PROVIDED PASSAGE Block Start

In the middle of November last year (2000), I found out that on December 10th there would be a ceremony for leaving the home life. Jyun Kang had three volunteers preparing to leave home. I discussed with Upasika Guofan who was the supervisor. "What are we going to do? Three of them are leaving, and our jobs are so overwhelming." At the time, I really wanted to go to Gold Summit Monastery in Seattle to attend the Jeweled Repentance of the Emperor of Liang, so she said, "You should go while they are still working here! Otherwise it would be hard for you to go."
After hearing what she said, I went. When I read the text of the repentance and performed the repentance, I felt that living beings enduring misery are truly too great in number and much too pathetic. I was quite touched, and I felt that leaving the home life is a very good thing. When I returned to the City of Ten Thousand Buddhas, someone said, "The morning interviews were for those who would leave the home life this year. The interviews later on in the afternoon will be for those leaving the home life next year." Guofan said, "Sign Guochin up!" and my name was thus written on the list. I said, "What am I going to say when I go there? I did not say I was going to leave the home life; what am I going to talk about?" "No problem, it is for next year." "Okay, okay." I then went to the interview. During the interview they said, "Guochin, is it for real?" Without knowing how, out of my mouth came the reply,
"Yes, yes, it's for real."
"Are you certain?"
"I'm certain."
"How many years have you been here?"
"In four months, it will be eight years."
"You sure know how to procrastinate! You haven't left the home life up to now."
One said, "I think we should shave Guochin's head this Sunday.”
I said, "Not yet, not yet; I haven't told my son yet. Since the ceremony is on Sunday, I will decide on Thursday and then report back to you, ok?" On Thursday I said to my eldest child, "Before you graduate, I most likely will leave the home life. What do you think?"

PROVIDED PASSAGE Block End

• _QUESTIONS ON THE MATERIAL_:
(a) Answer these questions from the account of leaving the home life above:
(i) Who was the supervisor the narrator talked with about the three volunteers?
(ii) At which monastery did the narrator attend the Jeweled Repentance of the Emperor of Liang?
(iii) In how many months would the narrator reach eight years at the City of Ten Thousand Buddhas?
(b) Write the next part of the account of leaving the home life above, starting after its final sentence.

INPUT DATA Block Start

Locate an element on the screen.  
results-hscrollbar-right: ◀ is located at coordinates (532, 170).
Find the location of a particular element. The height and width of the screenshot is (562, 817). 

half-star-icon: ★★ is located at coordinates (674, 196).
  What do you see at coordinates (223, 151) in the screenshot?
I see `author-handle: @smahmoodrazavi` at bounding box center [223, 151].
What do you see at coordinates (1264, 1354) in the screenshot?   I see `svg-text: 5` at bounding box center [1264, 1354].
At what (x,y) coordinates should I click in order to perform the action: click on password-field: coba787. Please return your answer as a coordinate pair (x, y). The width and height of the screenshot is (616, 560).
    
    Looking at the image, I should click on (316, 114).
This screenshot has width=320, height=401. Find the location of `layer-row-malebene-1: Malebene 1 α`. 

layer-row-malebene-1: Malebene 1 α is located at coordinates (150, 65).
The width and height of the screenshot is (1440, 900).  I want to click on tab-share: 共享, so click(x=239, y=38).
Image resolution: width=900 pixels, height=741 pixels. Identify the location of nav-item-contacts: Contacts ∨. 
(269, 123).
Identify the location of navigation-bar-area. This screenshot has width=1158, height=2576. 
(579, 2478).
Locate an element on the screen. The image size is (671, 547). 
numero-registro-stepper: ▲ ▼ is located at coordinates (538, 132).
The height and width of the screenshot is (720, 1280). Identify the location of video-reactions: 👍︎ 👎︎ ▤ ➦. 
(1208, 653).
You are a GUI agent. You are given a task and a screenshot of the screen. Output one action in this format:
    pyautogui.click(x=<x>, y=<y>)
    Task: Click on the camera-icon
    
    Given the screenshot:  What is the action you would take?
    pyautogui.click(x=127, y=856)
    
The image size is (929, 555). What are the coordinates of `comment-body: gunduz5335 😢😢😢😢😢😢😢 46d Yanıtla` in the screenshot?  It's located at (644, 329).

INPUT DATA Block End

• _ANSWERS BELOW_:
(a)
(i) Upasika Guofan
(ii) Gold Summit Monastery in Seattle
(iii) Four months

(b)
"That's great!"
"You should be able to handle things, right?"
"I can. It is you who will be shaving your head, not me. I want to be a protector."
"Great, it is best that you take the role of protecting the Dharma."
"Not protecting the Dharma. I want to protect my hair." He was joking with me.
After my head was shaved, I was assigned to Gold Sage Monastery for training. The Dharma Masters very earnestly taught us about the precepts and the Dharma instruments. However, because my memory is poor, I made lots of mistakes when I played the Dharma instruments. When we listened to the Sutras, we had to repeat the lecture, one time in Chinese and one time in English. Everyone was able to, except for me. I was particularly incapable of speaking English.
"Can I temporarily not speak in English? I am so old, can't I get by with simply chanting, 'Amitabha?'" The Dharma Master replied, "Even at your age, you must practice English." I think I'd better do my best to learn.
Lastly, I want to say: for those who wish to leave the home life, may you fulfill your aspiration; for those who have not made up their mind, may you gather up courage. Leaving the home life is very good, for it allows us to learn about life and death. I hope that everyone will not hide in fear and will charge ahead bravely. Amitabha!